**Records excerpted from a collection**
-------------------------

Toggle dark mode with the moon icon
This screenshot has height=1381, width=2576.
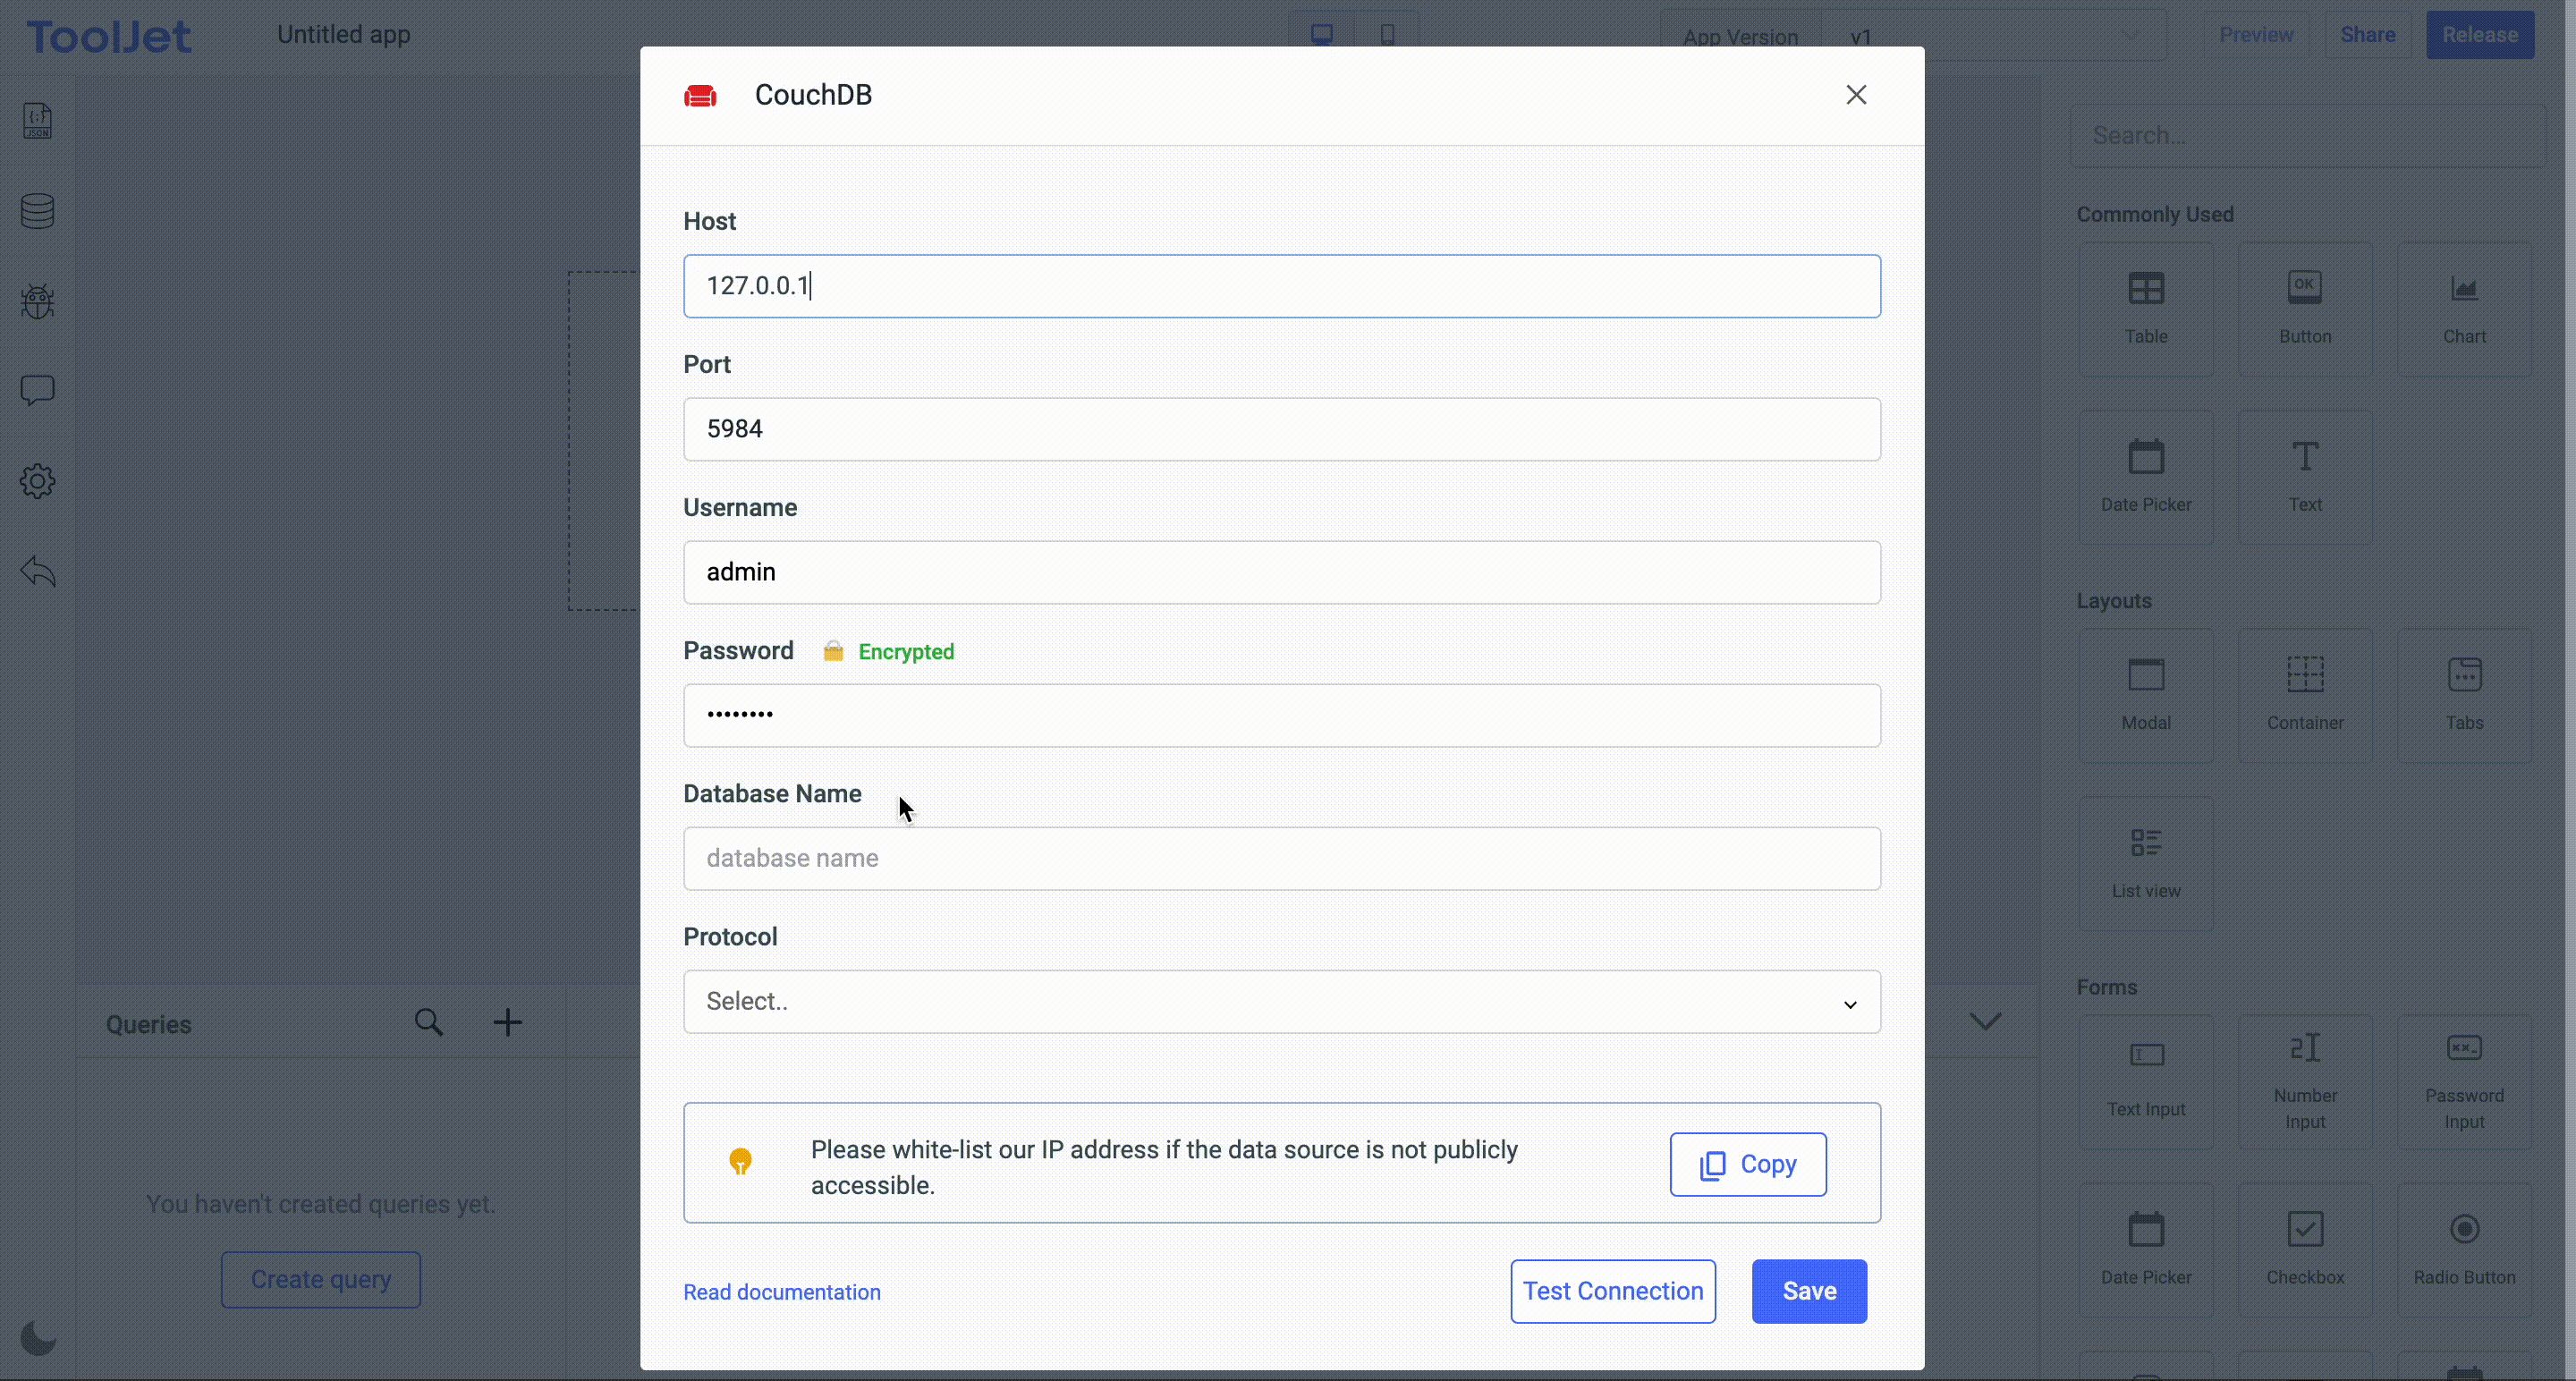pos(37,1337)
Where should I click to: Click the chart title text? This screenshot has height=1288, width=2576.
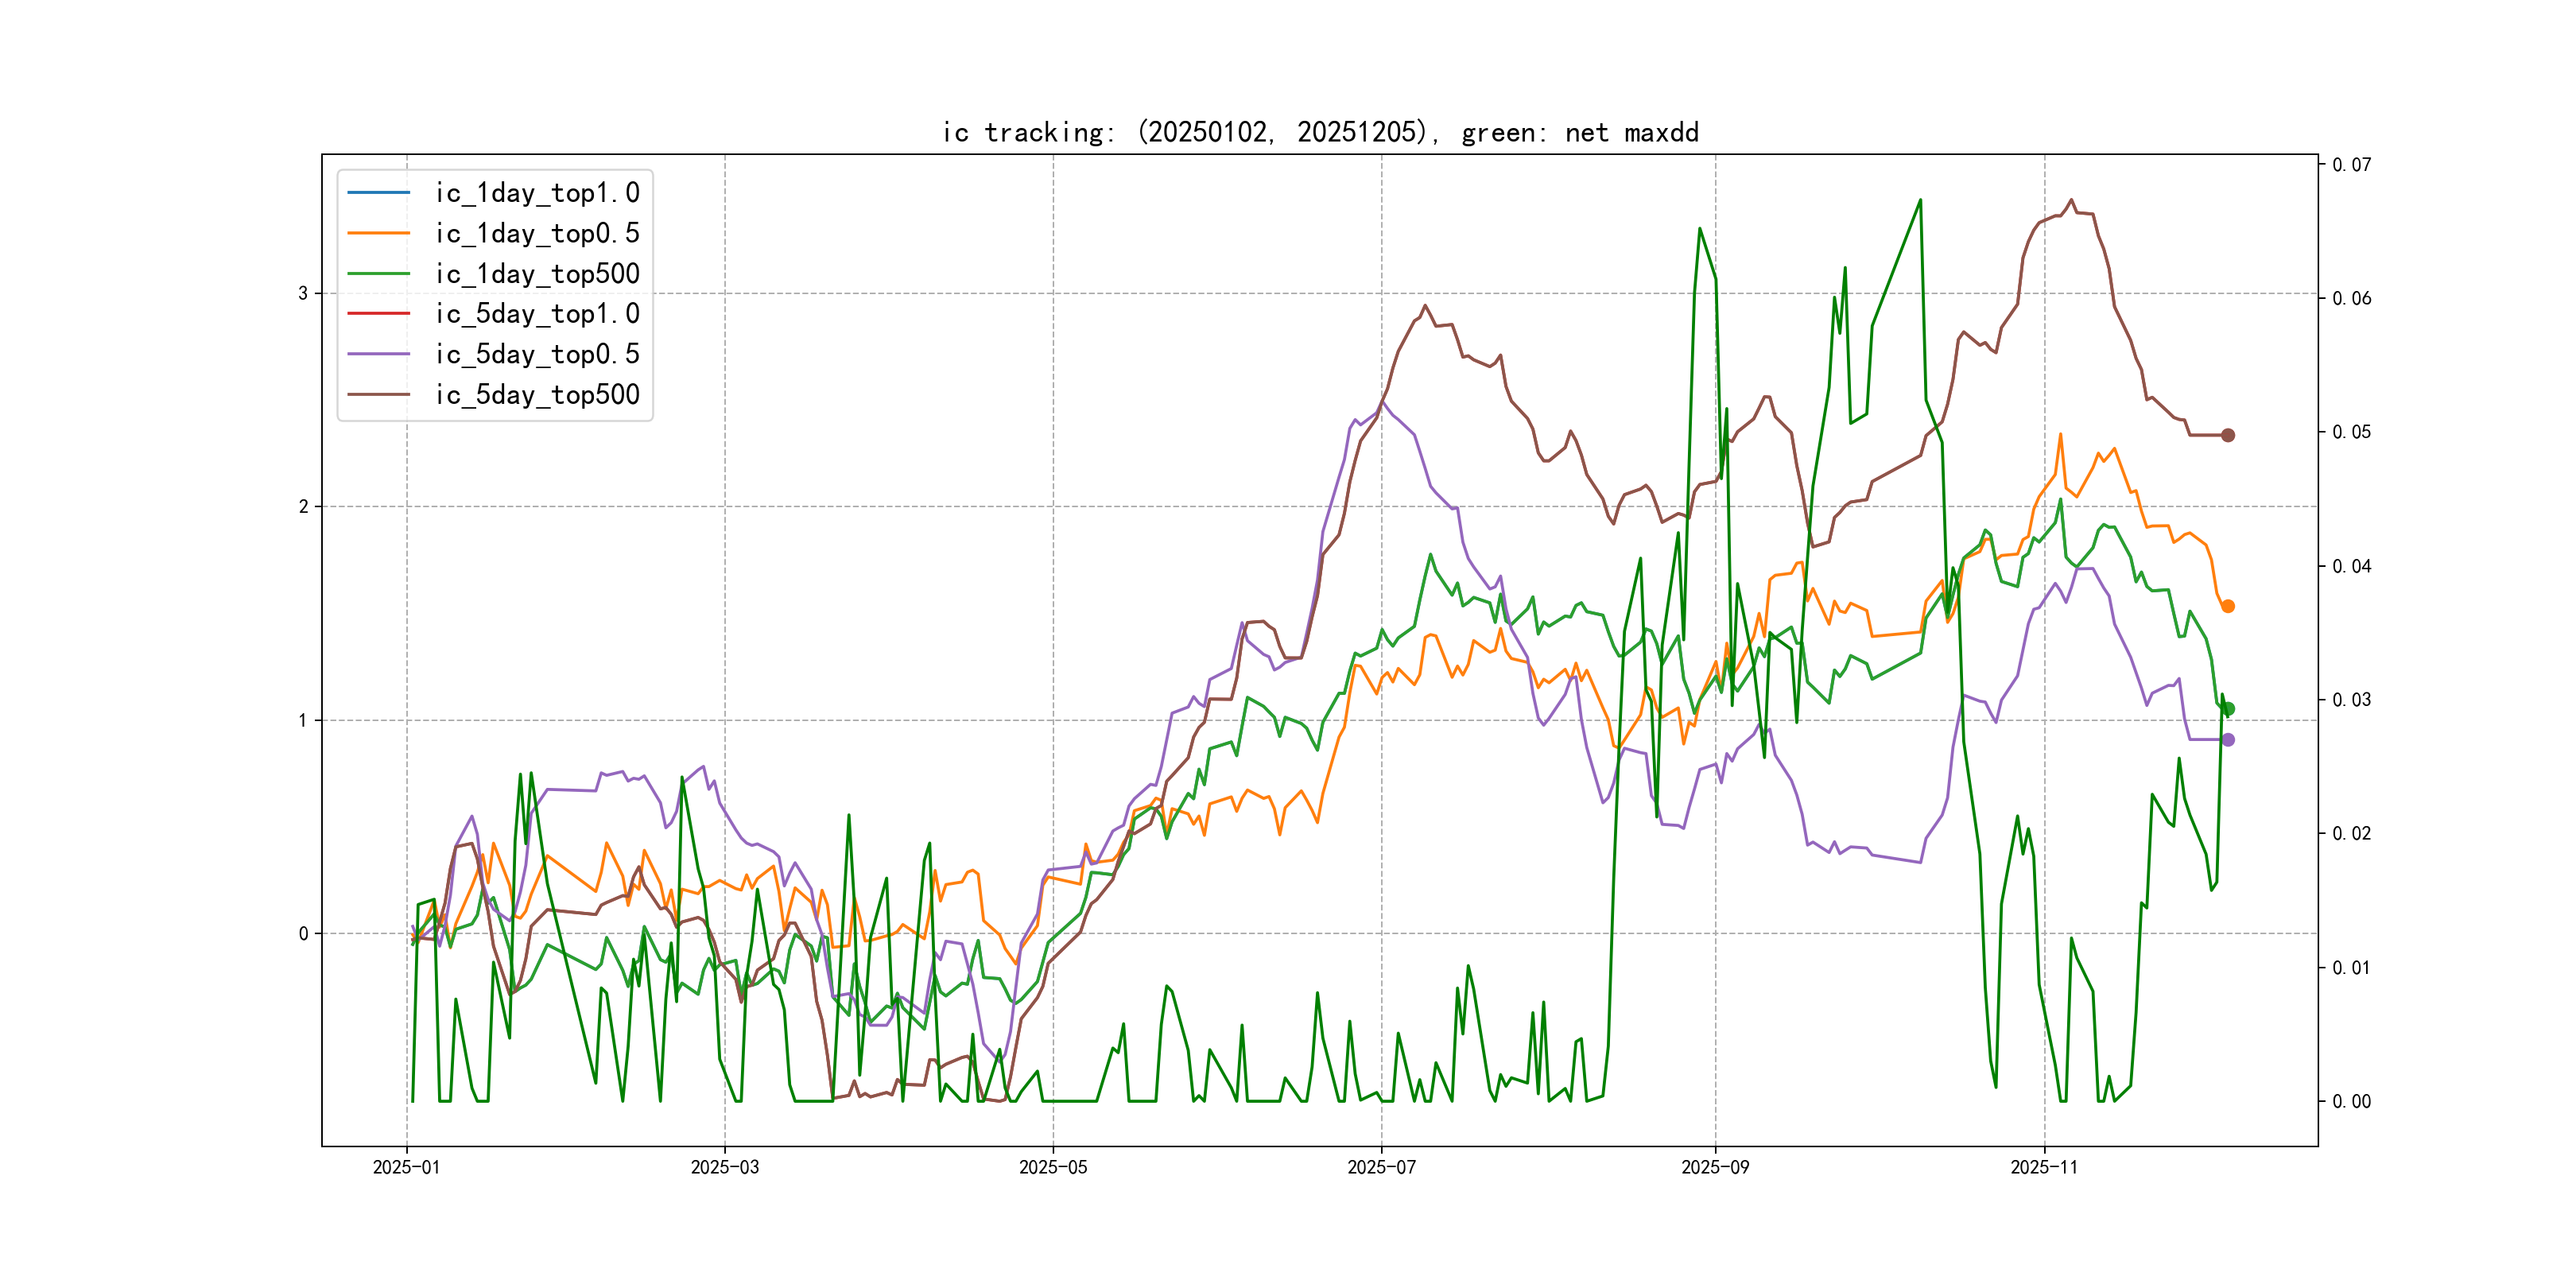[1320, 132]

-------------------------

**HOW TO COMPLETE THIS TASK**
Without changing a word, retype the data above and omit its pictures.

**YOUR SOLUTION**
Toggle dark mode with the moon icon
This screenshot has height=1381, width=2576.
pos(37,1337)
Where should I click to: Click the chart title text? This screenshot has height=1288, width=2576.
[1320, 132]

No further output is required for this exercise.